Week Ahead: Nevada Caucus, State Of The Democratic Party, Legacy Of Impeachment
Looking to the week ahead in news. The Nevada caucus is next as Democrats fight for the soul of their party. Plus, the latest from Washington and the legacy of impeachment.
Jon Ralston, founder and editor of the Nevada Independent. He’s a moderator of Wednesday’s Democratic presidential debate. (@RalstonReports)
Astead Herndon, national political reporter for The New York Times. (@AsteadWesley)
Jack Beatty, On Point news analyst. (@JackBeattyNPR)
Abby Livingston, D.C. bureau chief for the Texas Tribune. (@TexasTribAbby)
From The Reading List
The Nevada Independent: “Culinary Union officials face profanity-laced attacks after scorecard says Sanders would ‘end’ their health care” — “Two top Culinary Union officials have faced threatening phone calls, emails and tweets and say their personal information was shared online after the release of a union scorecard that took particular aim at Vermont Sen. Bernie Sanders.
“Secretary-Treasurer Geoconda Arguello-Kline, for instance, has come under attack for her Nicaraguan heritage, and union spokeswoman Bethany Khan was accused of being paid off by former Secretary of State Hillary Clinton and other Democratic establishment types. … A commenter on a Nevada Independent article referred to members of the Culinary Union, who hail from 178 countries and speak more than 40 different languages, as ‘illegals.’”
The New York Times: “Young Black Voters to Their Biden-Supporting Parents: ‘Is This Your King?’” — “A groan erupted at a debate watch party at Texas Southern University last week as former vice president Joseph R. Biden Jr. got a question about slavery and racism and gave an answer about Venezuela and record players.
“But amid that exasperation, some students channeled their inner Beltway operatives and began a targeted rapid-response campaign.
“Tyler Smith, 19, texted his grandmother after the debate, hopeful that Mr. Biden’s meandering answer may have swayed her from supporting him. Amaya St. Romain, 19, mounted a three-day lobbying blitz on her mother and her great-grandmother, making sure they had seen the former housing secretary Julián Castro’s criticisms of Mr. Biden onstage.”
Politico: “‘A complete disaster’: Fears grow over potential Nevada caucus malfunction” — “Anxiety is rising over the possibility of another tech-induced meltdown at the Nevada Democratic caucuses on Saturday.
“In interviews, three caucus volunteers described serious concerns about rushed preparations for the Feb. 22 election, including insufficient training for a newly-adopted electronic vote-tally system and confusing instructions on how to administer the caucuses. There are also unanswered questions about the security of Internet connections at some 2,000 precinct sites that will transmit results to a central “war room” set up by the Nevada Democratic Party.
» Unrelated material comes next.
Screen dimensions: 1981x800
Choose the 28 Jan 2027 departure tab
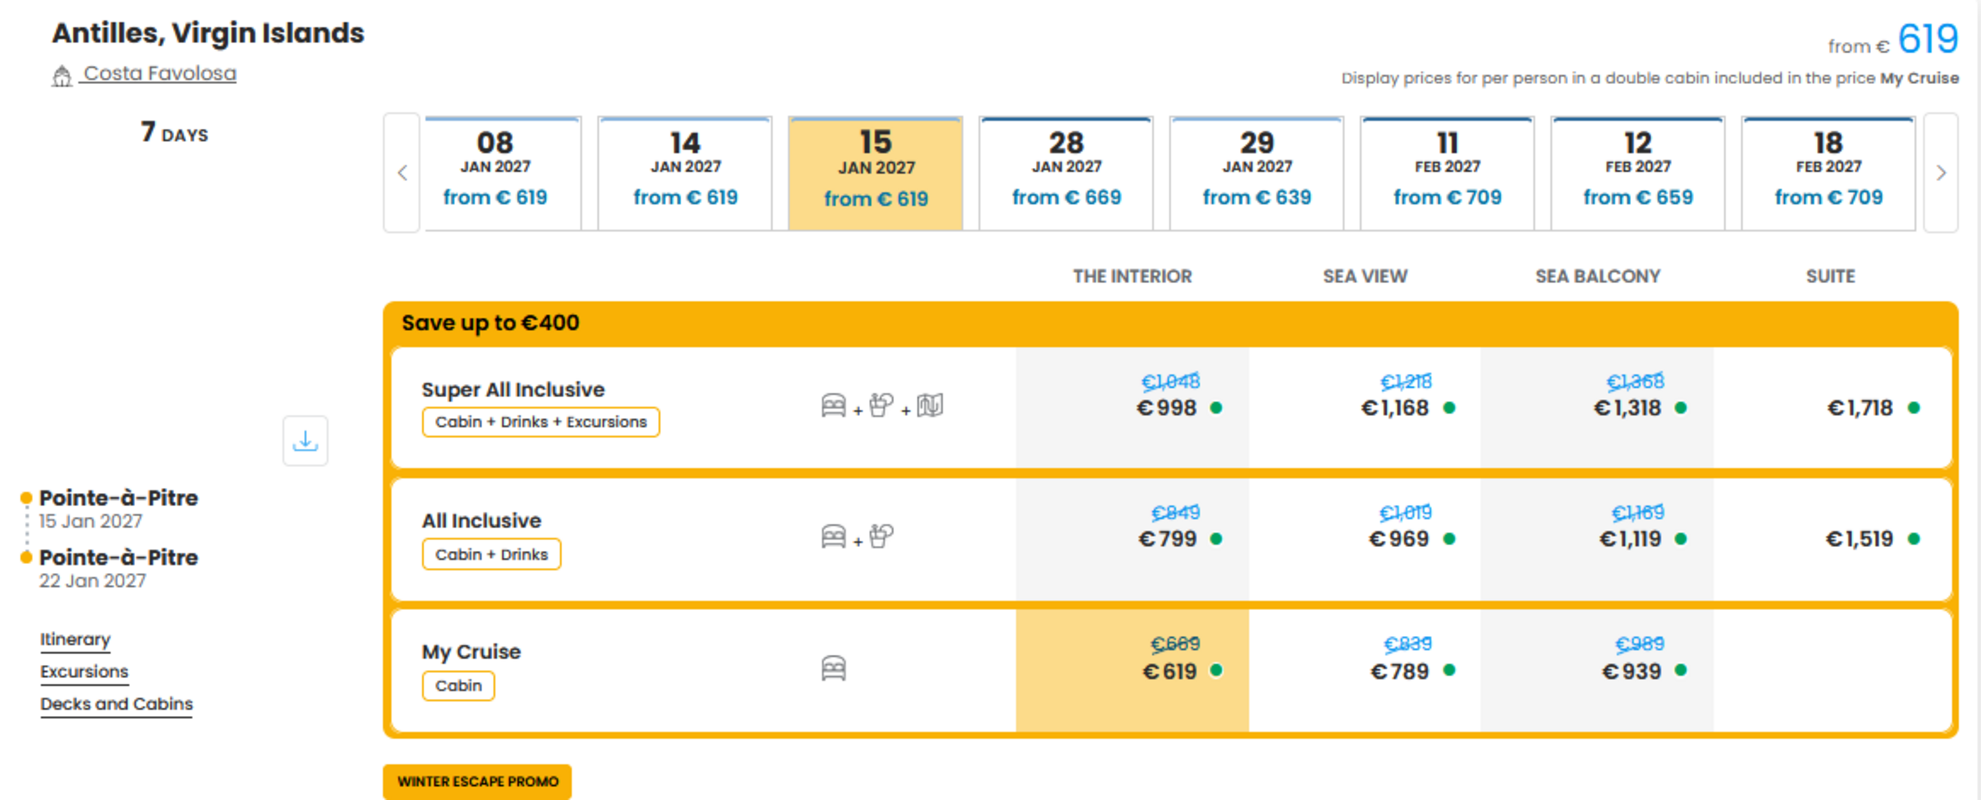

“Some volunteers who will help run caucuses at precinct locations said they have not been trained on iPads that the party purchased to enter and transmit vote counts. Party officials scrambled to streamline their vote reporting system — settling on Google forms accessible through a saved link on the iPads — after scrapping a pair of apps they’d been planning to use until a similar app caused the fiasco in Iowa two weeks ago.”
The Hill: “Democrats fear rule of law crumbling under Trump” — “Democrats are issuing dire warnings that the rule of law is under attack by President Trump after the Department of Justice (DOJ) overruled career prosecutors to seek a lighter sentence for longtime Trump aide Roger Stone.
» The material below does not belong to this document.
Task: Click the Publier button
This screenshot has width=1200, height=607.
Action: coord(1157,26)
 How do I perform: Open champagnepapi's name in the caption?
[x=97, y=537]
“The move incensed Democratic lawmakers and raised new questions about potential White House interference at the agency.
“‘Left to his own devices, President Trump would turn America into a banana republic, where the dictator can do whatever he wants and the Justice Department is the president’s law firm — not a defender of the rule of law,’ Senate Minority Leader Charles Schumer (D-N.Y.) said Wednesday on the Senate floor in response.”